Fortune Telling is hard Because it is a true Knowledge

I know that James Randi offers a prize of $1,000,000 for demonstration of supernatural abilities under scientific testing criteria. Fortune telling is not a supernatural ability but I’d like to share my understanding with him. However, I cannot fill up the application because it gave me 300 words to explain it. Fortune telling is not a flash through “Ah-Ha!”, “Eureka!” thought, it’s a profound theory.

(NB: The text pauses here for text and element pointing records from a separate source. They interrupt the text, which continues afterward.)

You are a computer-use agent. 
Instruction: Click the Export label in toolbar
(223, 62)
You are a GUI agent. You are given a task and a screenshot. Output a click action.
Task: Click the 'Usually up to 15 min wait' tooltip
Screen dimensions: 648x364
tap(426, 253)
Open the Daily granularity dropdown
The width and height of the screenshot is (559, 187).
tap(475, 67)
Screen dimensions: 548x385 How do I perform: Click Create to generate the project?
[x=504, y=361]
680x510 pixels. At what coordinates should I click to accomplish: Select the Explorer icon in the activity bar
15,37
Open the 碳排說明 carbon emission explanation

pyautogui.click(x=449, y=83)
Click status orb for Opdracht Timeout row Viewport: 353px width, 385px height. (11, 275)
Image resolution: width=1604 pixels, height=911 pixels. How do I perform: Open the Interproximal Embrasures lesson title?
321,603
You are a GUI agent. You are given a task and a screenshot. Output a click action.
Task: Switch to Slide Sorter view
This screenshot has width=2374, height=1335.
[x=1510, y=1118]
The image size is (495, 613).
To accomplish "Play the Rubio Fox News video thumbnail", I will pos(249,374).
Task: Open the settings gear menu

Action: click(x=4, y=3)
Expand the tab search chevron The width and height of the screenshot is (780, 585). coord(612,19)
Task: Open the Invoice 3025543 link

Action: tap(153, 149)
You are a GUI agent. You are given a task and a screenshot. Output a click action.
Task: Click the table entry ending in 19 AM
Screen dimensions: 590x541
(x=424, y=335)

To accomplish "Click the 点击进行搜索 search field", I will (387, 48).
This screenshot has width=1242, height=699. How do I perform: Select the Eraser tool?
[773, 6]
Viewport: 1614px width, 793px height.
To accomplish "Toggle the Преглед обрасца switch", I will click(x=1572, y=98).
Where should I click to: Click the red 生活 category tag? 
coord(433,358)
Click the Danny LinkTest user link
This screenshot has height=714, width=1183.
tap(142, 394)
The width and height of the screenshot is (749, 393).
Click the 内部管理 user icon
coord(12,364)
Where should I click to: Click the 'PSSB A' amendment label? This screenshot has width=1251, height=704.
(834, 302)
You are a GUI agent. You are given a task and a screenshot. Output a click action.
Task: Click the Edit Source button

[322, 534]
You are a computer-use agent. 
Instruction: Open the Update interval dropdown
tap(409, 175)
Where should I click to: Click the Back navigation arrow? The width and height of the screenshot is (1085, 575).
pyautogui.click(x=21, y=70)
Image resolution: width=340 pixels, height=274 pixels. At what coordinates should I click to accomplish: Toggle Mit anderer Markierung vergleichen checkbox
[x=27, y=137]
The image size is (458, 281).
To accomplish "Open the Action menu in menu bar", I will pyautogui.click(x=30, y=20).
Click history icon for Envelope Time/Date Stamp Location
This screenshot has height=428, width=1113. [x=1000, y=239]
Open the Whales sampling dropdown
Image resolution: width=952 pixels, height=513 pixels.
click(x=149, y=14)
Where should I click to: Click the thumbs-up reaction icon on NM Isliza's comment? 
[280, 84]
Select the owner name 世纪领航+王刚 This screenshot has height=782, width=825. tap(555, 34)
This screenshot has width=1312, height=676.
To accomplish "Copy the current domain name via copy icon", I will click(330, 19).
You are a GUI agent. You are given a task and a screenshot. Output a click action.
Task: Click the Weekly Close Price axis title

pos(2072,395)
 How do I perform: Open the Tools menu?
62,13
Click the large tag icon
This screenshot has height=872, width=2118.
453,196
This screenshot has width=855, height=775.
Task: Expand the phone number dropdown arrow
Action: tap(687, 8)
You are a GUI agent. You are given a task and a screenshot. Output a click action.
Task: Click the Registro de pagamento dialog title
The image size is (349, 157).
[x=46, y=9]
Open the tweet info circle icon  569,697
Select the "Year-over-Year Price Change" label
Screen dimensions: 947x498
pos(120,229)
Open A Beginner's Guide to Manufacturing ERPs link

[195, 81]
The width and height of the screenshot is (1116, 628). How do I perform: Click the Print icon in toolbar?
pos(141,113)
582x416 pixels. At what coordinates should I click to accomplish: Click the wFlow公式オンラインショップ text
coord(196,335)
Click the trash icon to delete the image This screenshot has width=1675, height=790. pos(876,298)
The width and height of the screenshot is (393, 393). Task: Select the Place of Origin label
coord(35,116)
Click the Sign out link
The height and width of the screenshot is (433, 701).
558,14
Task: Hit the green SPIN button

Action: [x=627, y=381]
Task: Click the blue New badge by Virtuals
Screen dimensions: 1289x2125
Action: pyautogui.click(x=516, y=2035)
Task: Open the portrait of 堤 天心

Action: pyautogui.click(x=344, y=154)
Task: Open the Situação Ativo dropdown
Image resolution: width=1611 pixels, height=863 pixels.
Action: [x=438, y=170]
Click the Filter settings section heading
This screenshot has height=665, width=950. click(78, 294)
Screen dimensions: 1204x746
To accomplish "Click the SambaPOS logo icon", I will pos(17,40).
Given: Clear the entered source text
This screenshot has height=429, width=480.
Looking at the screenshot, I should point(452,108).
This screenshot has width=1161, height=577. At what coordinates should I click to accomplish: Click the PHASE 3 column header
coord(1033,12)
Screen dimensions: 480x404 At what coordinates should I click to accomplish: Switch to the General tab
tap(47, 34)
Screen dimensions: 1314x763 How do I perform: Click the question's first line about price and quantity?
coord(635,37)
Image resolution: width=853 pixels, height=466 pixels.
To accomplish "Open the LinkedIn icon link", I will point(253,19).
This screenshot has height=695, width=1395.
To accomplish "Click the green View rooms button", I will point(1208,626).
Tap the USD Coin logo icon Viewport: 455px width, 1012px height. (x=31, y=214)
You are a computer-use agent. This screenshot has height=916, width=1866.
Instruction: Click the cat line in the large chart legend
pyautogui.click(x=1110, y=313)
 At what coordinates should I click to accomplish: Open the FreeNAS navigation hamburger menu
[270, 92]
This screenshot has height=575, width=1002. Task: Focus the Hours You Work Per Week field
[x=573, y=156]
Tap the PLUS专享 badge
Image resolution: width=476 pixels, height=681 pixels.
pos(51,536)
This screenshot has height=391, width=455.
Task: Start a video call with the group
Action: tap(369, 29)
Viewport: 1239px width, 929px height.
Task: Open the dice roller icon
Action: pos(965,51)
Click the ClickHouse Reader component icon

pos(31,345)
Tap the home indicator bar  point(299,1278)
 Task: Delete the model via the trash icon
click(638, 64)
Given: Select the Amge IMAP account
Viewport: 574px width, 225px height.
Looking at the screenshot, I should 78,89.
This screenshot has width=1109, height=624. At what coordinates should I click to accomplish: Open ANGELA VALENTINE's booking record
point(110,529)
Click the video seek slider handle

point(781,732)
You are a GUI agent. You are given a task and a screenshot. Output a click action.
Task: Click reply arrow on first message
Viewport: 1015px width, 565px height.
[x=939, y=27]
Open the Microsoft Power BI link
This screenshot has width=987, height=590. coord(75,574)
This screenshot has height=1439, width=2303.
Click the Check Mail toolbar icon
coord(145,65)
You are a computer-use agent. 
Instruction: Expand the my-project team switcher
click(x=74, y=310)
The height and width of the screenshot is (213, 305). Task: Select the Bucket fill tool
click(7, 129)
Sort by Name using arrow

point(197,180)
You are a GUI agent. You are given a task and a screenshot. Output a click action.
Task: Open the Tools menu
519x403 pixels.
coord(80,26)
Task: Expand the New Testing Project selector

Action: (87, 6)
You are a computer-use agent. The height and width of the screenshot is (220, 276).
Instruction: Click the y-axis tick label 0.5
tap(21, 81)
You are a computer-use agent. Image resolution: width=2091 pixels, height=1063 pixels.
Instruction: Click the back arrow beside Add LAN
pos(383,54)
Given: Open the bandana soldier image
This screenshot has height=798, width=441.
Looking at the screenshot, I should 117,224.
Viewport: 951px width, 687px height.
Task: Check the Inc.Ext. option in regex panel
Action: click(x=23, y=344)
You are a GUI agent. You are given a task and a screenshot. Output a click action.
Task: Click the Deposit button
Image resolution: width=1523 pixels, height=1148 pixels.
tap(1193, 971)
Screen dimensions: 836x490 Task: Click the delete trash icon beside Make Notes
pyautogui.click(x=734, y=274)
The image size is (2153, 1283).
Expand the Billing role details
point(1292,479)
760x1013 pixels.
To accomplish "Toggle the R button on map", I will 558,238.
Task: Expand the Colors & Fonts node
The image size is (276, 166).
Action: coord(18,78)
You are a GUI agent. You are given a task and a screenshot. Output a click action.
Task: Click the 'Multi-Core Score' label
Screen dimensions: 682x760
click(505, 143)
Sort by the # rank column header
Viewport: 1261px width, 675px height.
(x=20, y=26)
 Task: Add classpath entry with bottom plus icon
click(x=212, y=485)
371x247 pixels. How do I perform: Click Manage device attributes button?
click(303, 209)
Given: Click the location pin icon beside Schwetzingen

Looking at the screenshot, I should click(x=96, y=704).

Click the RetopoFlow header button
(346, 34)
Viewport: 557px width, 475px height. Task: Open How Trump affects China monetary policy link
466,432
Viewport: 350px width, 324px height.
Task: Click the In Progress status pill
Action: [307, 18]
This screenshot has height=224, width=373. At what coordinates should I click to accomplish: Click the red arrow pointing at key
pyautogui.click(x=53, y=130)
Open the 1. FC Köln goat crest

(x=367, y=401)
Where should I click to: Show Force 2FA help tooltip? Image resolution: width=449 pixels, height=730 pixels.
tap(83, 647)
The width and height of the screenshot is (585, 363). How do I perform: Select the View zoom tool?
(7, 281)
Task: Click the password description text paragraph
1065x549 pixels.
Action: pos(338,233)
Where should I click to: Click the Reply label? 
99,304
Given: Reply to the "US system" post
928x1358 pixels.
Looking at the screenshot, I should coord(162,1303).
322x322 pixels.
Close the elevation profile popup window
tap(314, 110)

Fortune telling is difficult because it is true. Excuse me for saying this: Rhonda Byrne’s The Secrete is laughable. How can something so simple such as “the law of attraction” be a secret? I can show you the real secret, but you must at least give me five hours to start getting into it. Fortune telling is an intellectual course about how things work. It shouldn’t surprise you that fortune telling is difficult: life is difficult. On the other hand, fortune telling is also the hardcore Chinese culture. Something has Cultural value, and cultural value only. Like, it good to know Cronus is Zeus’s father, this knowledge has cultural value. On the other hand, this knowledge is useless, because either Zeus or Cronus doesn’t exist. You may know the 12 zodiac animals; you may know the 5 element; you may know yin and yang. Without the whole package, without how to use them, those are just meaningless notions. Do you have what it takes to get real?